Stored entries:
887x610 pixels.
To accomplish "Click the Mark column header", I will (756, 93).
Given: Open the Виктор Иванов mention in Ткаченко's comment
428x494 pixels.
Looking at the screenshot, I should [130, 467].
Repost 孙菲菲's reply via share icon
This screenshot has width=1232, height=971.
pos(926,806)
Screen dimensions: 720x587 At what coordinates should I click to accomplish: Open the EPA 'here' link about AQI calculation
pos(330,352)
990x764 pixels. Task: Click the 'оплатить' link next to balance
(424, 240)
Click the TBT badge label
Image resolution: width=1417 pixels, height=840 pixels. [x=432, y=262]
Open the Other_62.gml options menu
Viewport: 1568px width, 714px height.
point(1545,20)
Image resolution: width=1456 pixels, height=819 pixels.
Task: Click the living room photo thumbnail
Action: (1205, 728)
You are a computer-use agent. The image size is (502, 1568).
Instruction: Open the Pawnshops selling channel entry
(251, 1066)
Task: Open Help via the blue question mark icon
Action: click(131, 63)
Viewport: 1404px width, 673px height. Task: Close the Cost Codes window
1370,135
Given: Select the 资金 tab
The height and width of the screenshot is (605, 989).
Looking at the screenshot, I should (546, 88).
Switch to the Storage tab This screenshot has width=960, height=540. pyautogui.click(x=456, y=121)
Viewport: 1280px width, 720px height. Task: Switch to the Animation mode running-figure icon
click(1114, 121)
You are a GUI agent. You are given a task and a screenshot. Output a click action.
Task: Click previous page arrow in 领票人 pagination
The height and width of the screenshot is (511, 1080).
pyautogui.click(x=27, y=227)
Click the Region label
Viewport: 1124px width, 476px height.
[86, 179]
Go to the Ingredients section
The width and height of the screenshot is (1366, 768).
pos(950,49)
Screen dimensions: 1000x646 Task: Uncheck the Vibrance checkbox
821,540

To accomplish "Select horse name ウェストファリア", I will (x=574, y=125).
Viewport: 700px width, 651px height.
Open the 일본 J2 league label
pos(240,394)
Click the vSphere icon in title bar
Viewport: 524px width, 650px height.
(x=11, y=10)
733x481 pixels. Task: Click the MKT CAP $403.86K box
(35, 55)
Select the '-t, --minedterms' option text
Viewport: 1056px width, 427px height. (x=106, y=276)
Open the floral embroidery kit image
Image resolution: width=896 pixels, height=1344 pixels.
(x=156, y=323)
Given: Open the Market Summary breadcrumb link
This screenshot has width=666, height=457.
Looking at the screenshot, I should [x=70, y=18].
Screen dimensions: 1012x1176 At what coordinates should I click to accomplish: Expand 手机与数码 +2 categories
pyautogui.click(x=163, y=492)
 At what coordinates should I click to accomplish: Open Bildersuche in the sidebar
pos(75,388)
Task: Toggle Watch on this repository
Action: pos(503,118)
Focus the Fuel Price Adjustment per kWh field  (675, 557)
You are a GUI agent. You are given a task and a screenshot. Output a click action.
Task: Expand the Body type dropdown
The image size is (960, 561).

> [WHAT YOU SHOULD DO]: All the records above need to be printed exactly.

> [ANSWER TO THE EXERCISE]:
887x610 pixels.
To accomplish "Click the Mark column header", I will (756, 93).
Given: Open the Виктор Иванов mention in Ткаченко's comment
428x494 pixels.
Looking at the screenshot, I should [130, 467].
Repost 孙菲菲's reply via share icon
This screenshot has width=1232, height=971.
pos(926,806)
Screen dimensions: 720x587 At what coordinates should I click to accomplish: Open the EPA 'here' link about AQI calculation
pos(330,352)
990x764 pixels. Task: Click the 'оплатить' link next to balance
(424, 240)
Click the TBT badge label
Image resolution: width=1417 pixels, height=840 pixels. [x=432, y=262]
Open the Other_62.gml options menu
Viewport: 1568px width, 714px height.
point(1545,20)
Image resolution: width=1456 pixels, height=819 pixels.
Task: Click the living room photo thumbnail
Action: (1205, 728)
You are a computer-use agent. The image size is (502, 1568).
Instruction: Open the Pawnshops selling channel entry
(251, 1066)
Task: Open Help via the blue question mark icon
Action: click(131, 63)
Viewport: 1404px width, 673px height. Task: Close the Cost Codes window
1370,135
Given: Select the 资金 tab
The height and width of the screenshot is (605, 989).
Looking at the screenshot, I should (546, 88).
Switch to the Storage tab This screenshot has width=960, height=540. pyautogui.click(x=456, y=121)
Viewport: 1280px width, 720px height. Task: Switch to the Animation mode running-figure icon
click(1114, 121)
You are a GUI agent. You are given a task and a screenshot. Output a click action.
Task: Click previous page arrow in 领票人 pagination
The height and width of the screenshot is (511, 1080).
pyautogui.click(x=27, y=227)
Click the Region label
Viewport: 1124px width, 476px height.
[86, 179]
Go to the Ingredients section
The width and height of the screenshot is (1366, 768).
pos(950,49)
Screen dimensions: 1000x646 Task: Uncheck the Vibrance checkbox
821,540

To accomplish "Select horse name ウェストファリア", I will (x=574, y=125).
Viewport: 700px width, 651px height.
Open the 일본 J2 league label
pos(240,394)
Click the vSphere icon in title bar
Viewport: 524px width, 650px height.
(x=11, y=10)
733x481 pixels. Task: Click the MKT CAP $403.86K box
(35, 55)
Select the '-t, --minedterms' option text
Viewport: 1056px width, 427px height. (x=106, y=276)
Open the floral embroidery kit image
Image resolution: width=896 pixels, height=1344 pixels.
(x=156, y=323)
Given: Open the Market Summary breadcrumb link
This screenshot has width=666, height=457.
Looking at the screenshot, I should [x=70, y=18].
Screen dimensions: 1012x1176 At what coordinates should I click to accomplish: Expand 手机与数码 +2 categories
pyautogui.click(x=163, y=492)
 At what coordinates should I click to accomplish: Open Bildersuche in the sidebar
pos(75,388)
Task: Toggle Watch on this repository
Action: pos(503,118)
Focus the Fuel Price Adjustment per kWh field  (675, 557)
You are a GUI agent. You are given a task and a screenshot. Output a click action.
Task: Expand the Body type dropdown
The image size is (960, 561).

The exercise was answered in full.